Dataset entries
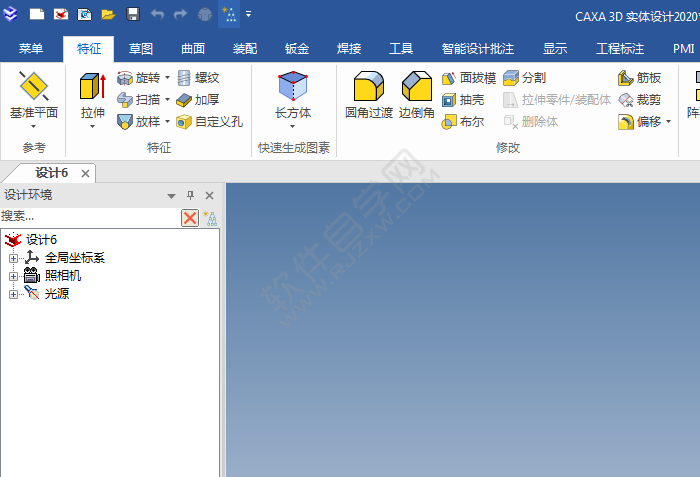Screen dimensions: 700x477
Task: Expand the 全局坐标系 tree node
Action: 13,258
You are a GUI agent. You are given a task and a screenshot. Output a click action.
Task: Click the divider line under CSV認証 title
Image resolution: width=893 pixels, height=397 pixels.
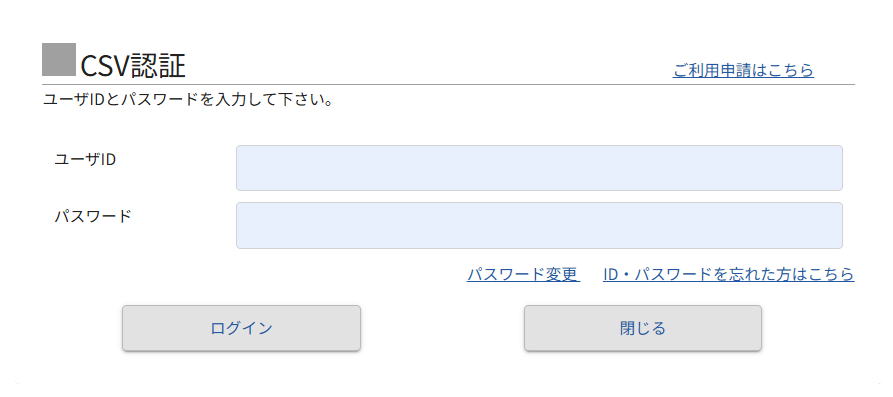[x=449, y=84]
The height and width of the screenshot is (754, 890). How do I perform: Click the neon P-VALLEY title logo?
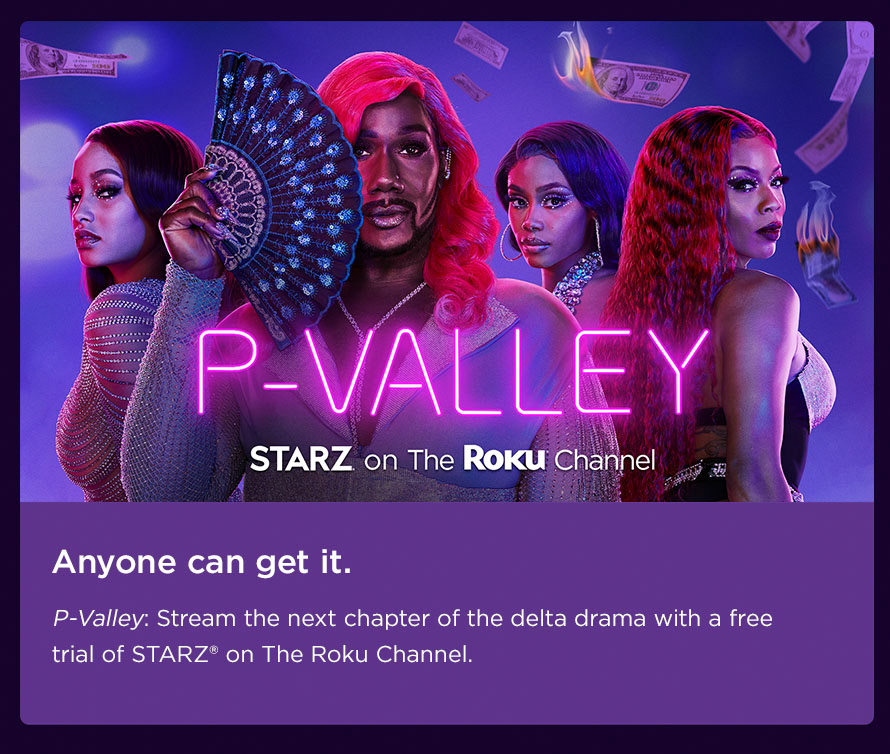pyautogui.click(x=452, y=371)
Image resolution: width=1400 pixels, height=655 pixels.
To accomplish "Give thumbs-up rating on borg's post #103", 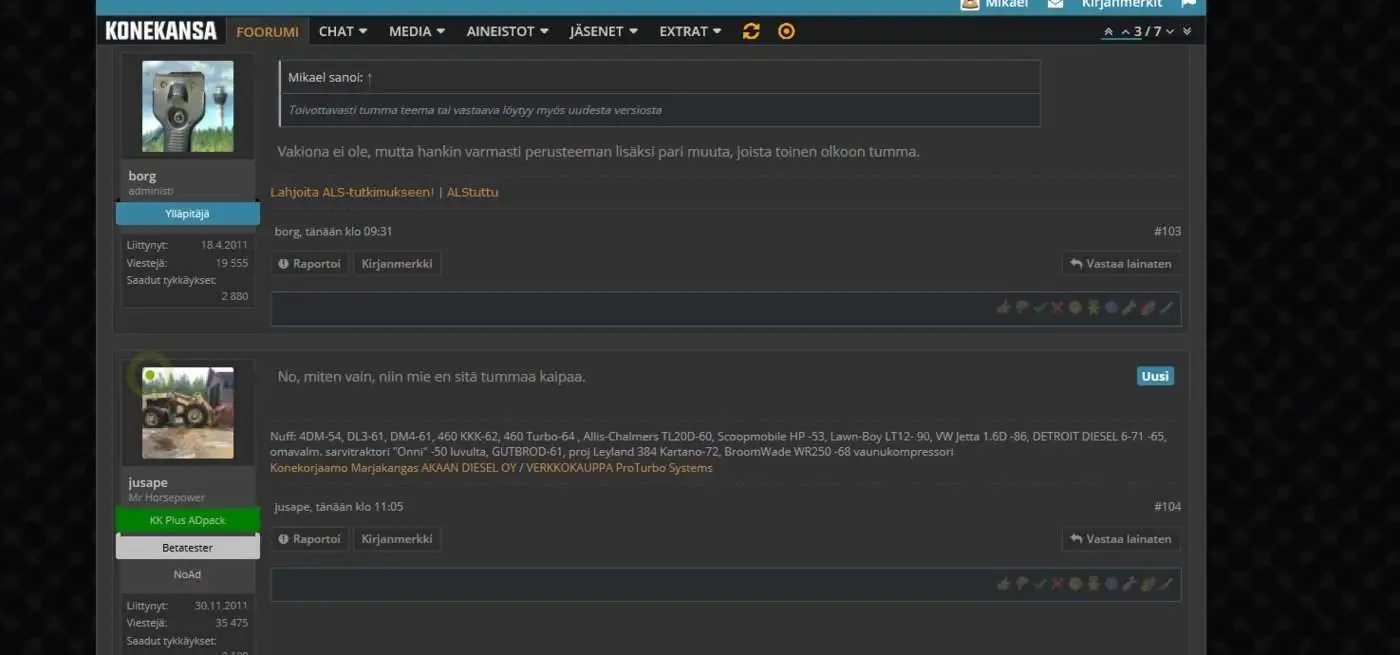I will [x=1002, y=308].
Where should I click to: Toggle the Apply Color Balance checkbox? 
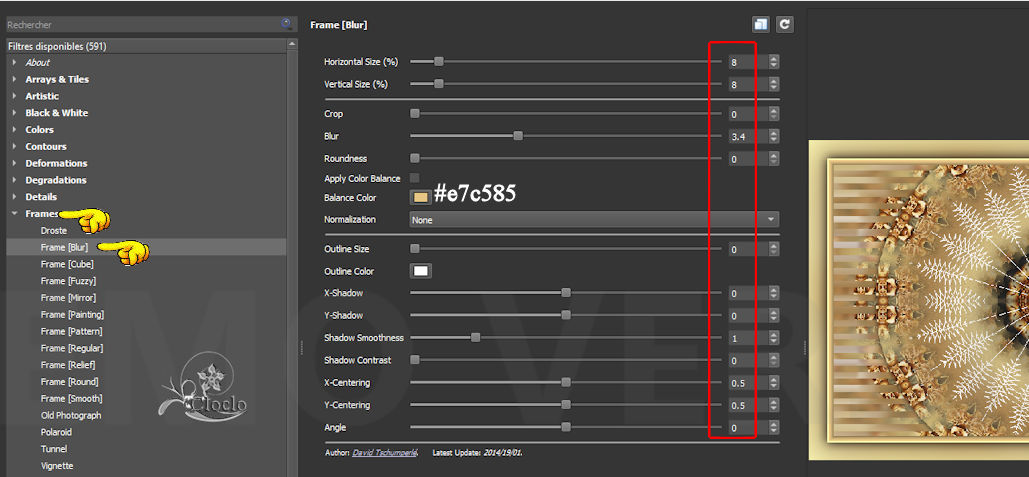[x=415, y=178]
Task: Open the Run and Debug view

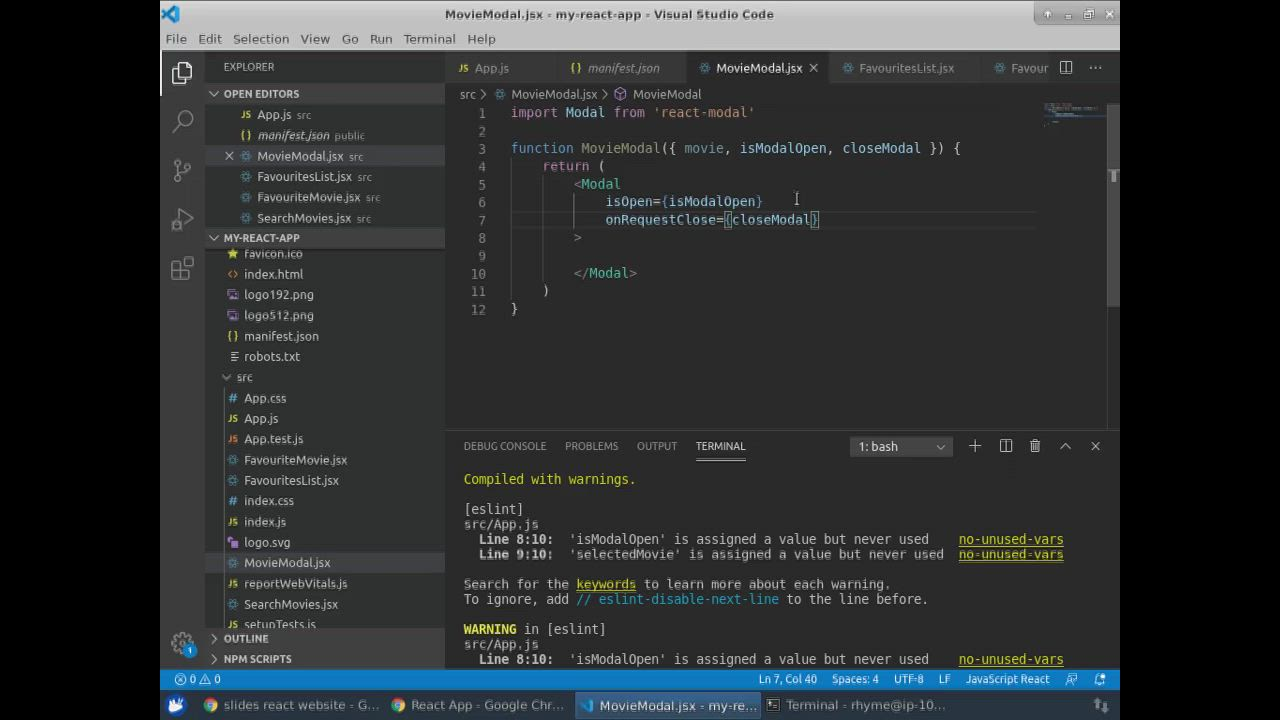Action: point(182,220)

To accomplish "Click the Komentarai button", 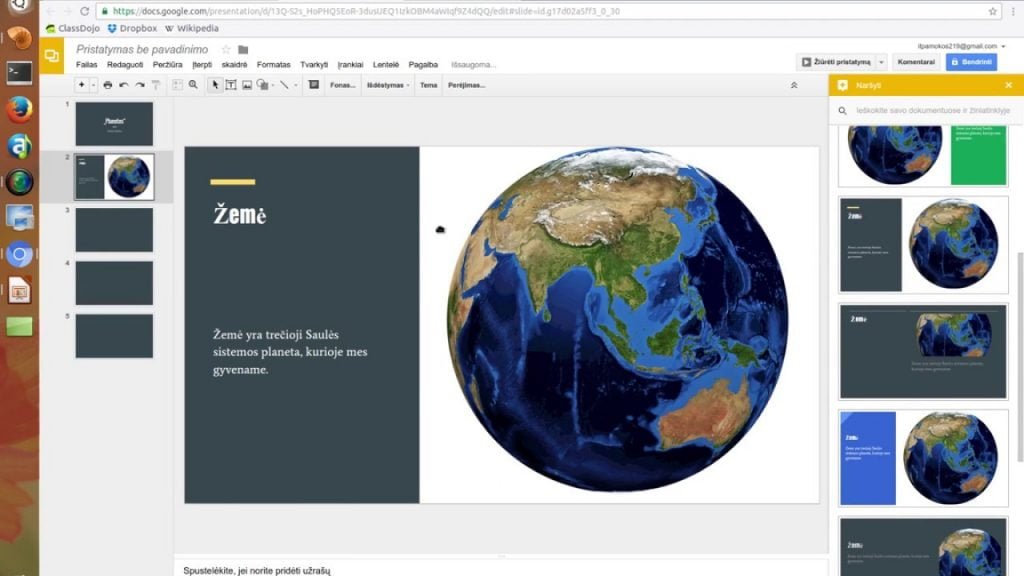I will tap(916, 62).
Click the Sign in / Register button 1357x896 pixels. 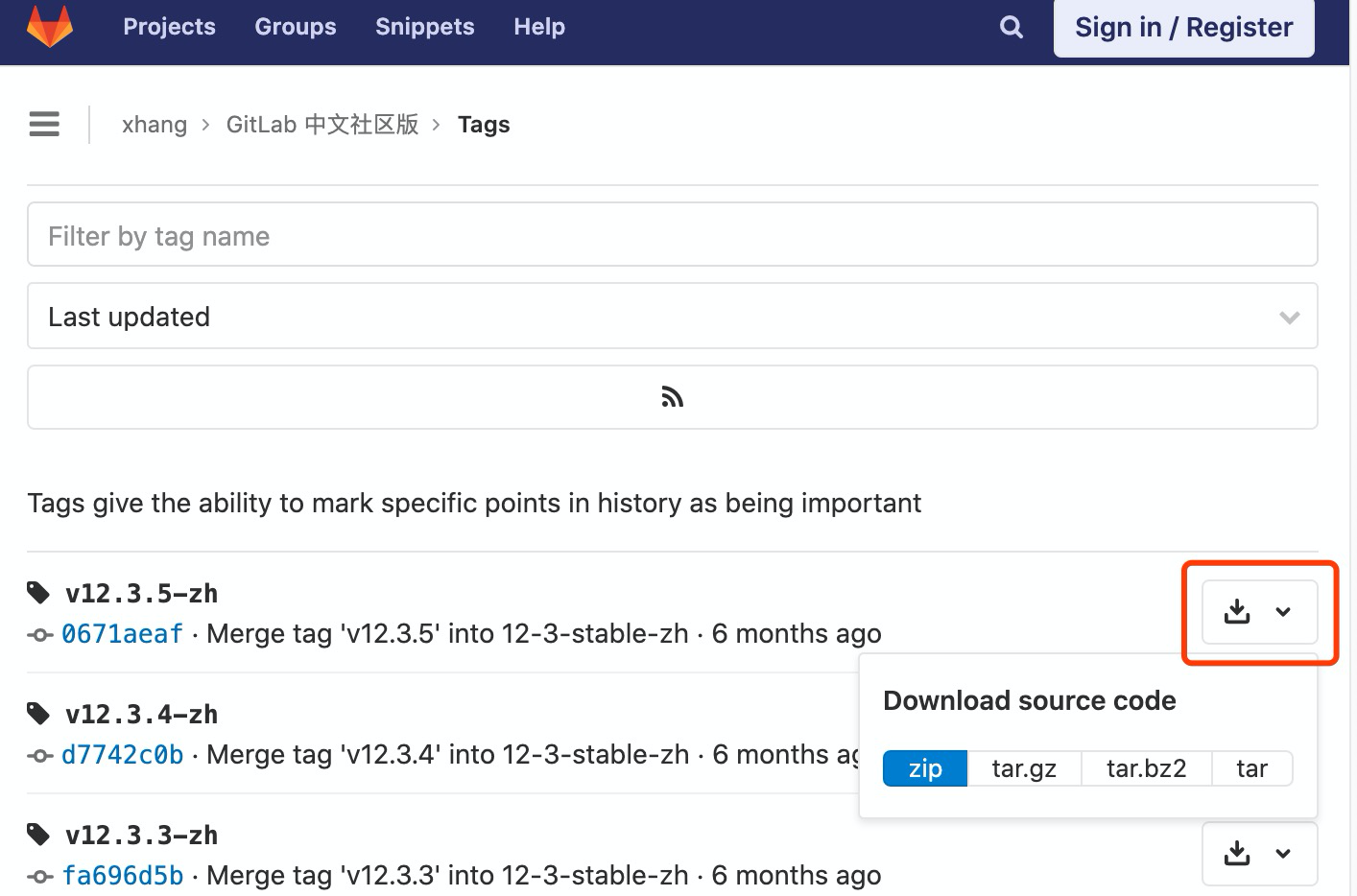pyautogui.click(x=1183, y=27)
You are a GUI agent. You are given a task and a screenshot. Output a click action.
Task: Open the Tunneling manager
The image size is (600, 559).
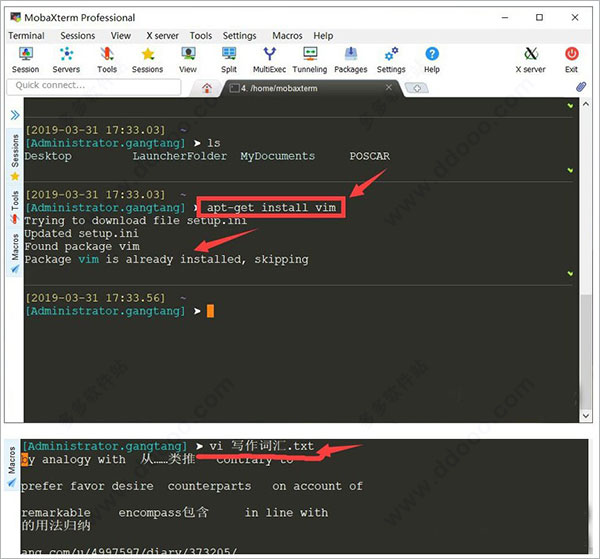(310, 59)
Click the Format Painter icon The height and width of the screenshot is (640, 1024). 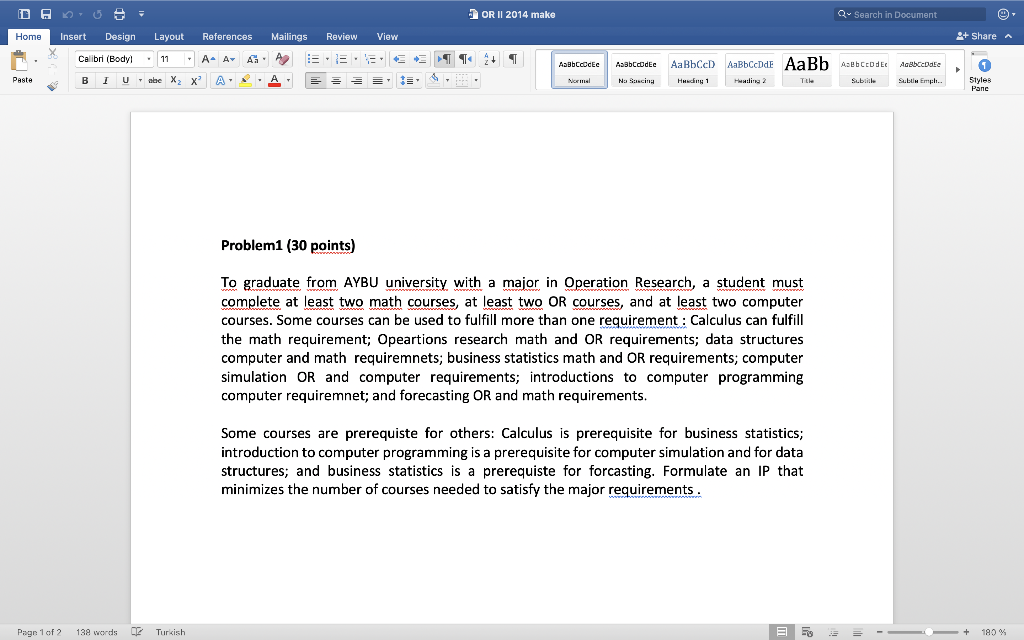tap(52, 86)
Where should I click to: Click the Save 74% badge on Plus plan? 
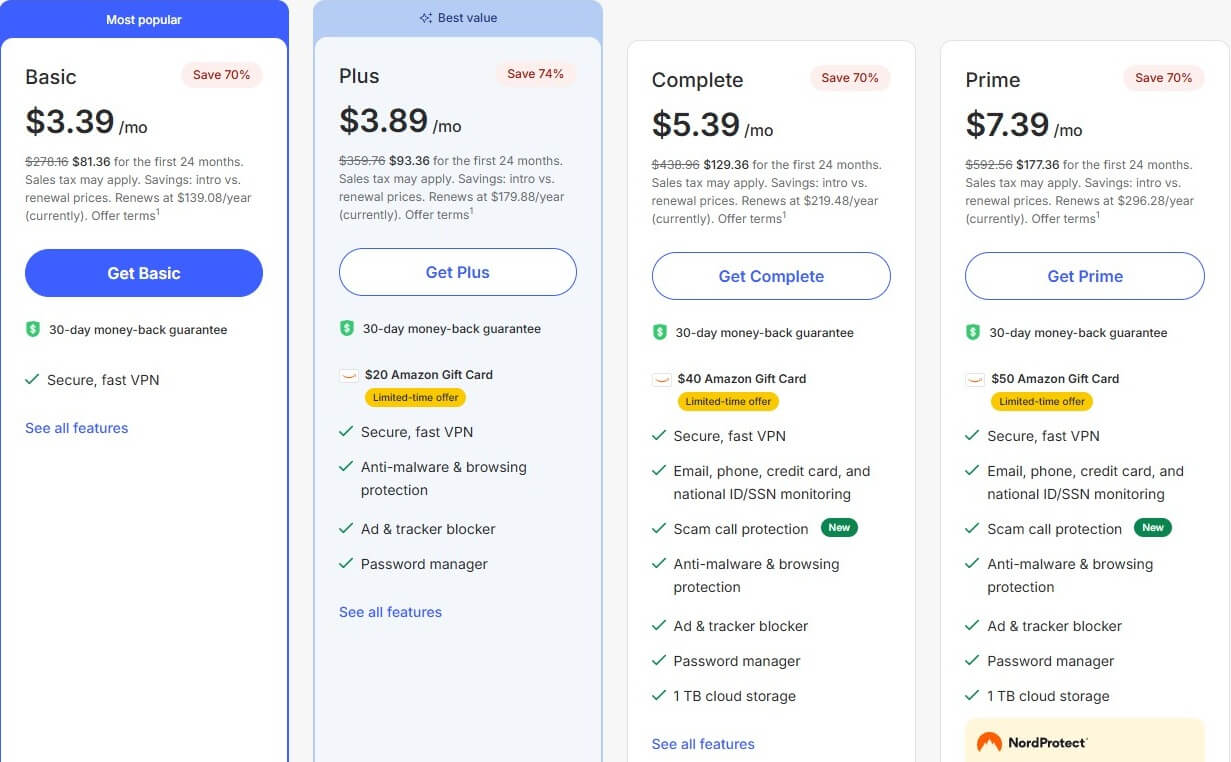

* _Directions for this task_
Give again, exactly as written above, every line from the one holding "Image resolution: width=893" to the one holding "Image resolution: width=1400", with both ends kept and the pictures left out.

* _Response to this task_
Image resolution: width=893 pixels, height=397 pixels.
[x=449, y=84]
The height and width of the screenshot is (754, 890). How do I perform: Click the neon P-VALLEY title logo?
pyautogui.click(x=452, y=371)
Image resolution: width=1400 pixels, height=655 pixels.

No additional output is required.